Из соседней деревни снова раздается грохот отбойных молотков. Эти звуки утомляют меня, как и сама мысль о том, что в непосредственной близости от меня люди ворочают землю, усердно работают и что-то строят. Было время, когда все это проходило мимо меня. Тогда я не лежала бы в кровати, совершенно разбитая и оставленная на растерзание этому шуму, нет, тогда я просто читала бы, не обращая на все это внимания. Этот шум просто не дошел бы до меня, я бы его не заметила. Он бы утонул в чтении, застрял в стене из слов, которую я возводила вокруг себя с тех пор, как научилась читать. Стена из слов, она окружала и защищала меня во время чтения, а ничем другим я и не занималась. Мысленно я всегда могла призвать того или другого персонажа из прочитанных историй и побеседовать с ним. Я вела тысячи подобных бесед, когда молча и послушно сидела за партой.

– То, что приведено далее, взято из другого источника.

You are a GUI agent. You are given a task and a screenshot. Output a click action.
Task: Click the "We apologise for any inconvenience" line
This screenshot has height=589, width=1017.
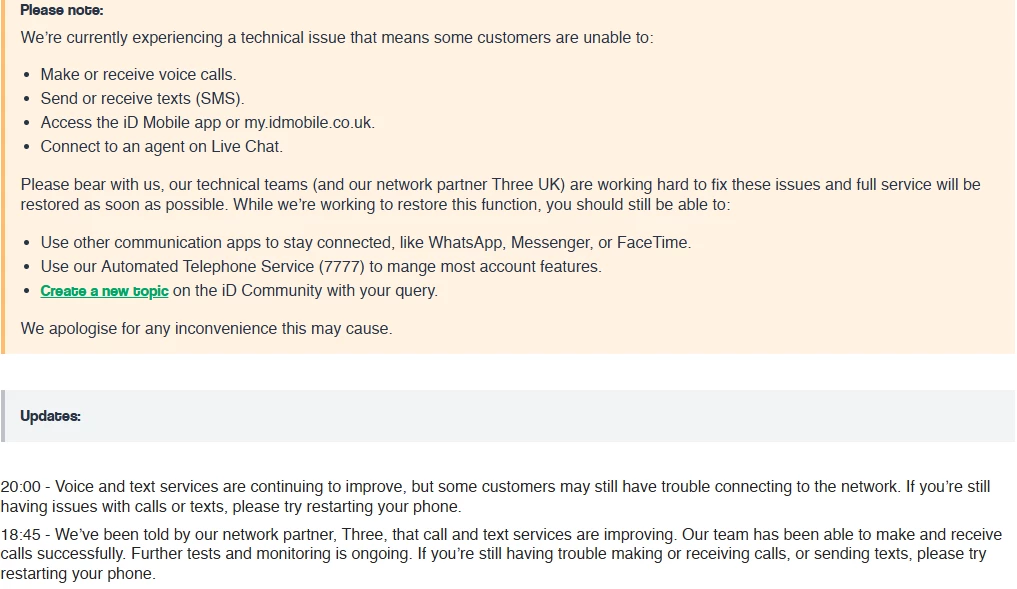[206, 328]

* * *Во время школьных каникул я подрабатывала на почте – сортировала письма. Я читала написанные от руки имена и воображала себе людей; они начинали разговаривать друг с другом, а я тихо сидела и слушала. В такие минуты мне казалось, что я нашла путь к жизни тех, кто не знал меня, но кого знала я, потому что у меня в руках были их имена и слова, написанные ими. Эти люди постепенно целиком заполняли меня, обживались и разрастались во мне, как в доме, в котором собраны тайны их жизни. В конце каждого месяца я встречалась с отцом, он давал мне новую порцию книг. Когда мне исполнилось шестнадцать, у меня была собственная комната в городе. Она была такой же пустой, как и комнаты в этом доме, но я никогда не чувствовала себя в ней потерянной.

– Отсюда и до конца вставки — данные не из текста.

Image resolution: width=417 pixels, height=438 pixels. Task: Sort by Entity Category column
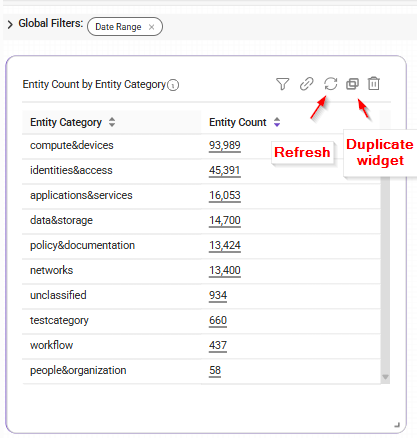click(112, 122)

Читая, я превращалась в плывущий корабль. Иногда меня охватывало состояние странного изнеможения, когда я была не в силах даже раскрыть книгу. Тогда она безутешно лежала в моих руках. В такие минуты я звонила отцу. Вечером он приезжал на своем «бьюике», и мы вместе отправлялись в дорогу. Я смотрела на его руки, державшие руль, на городские дома за стеклом, на силуэты елей и дорожные указатели. Фары прокладывали на ночном автобане тоннели света. Под шум мотора мы курили «Мальборо», пока салон не тонул в дыму. Я воображала себе, что мы совершили побег. И меня радовала мысль о том, что мы совершили побег вместе. Свет от фар передней машины оставлял красноватый отблеск на асфальте, а наша машина поглощала его. Иногда отец говорил что-то, очень тихо, будто сам себе.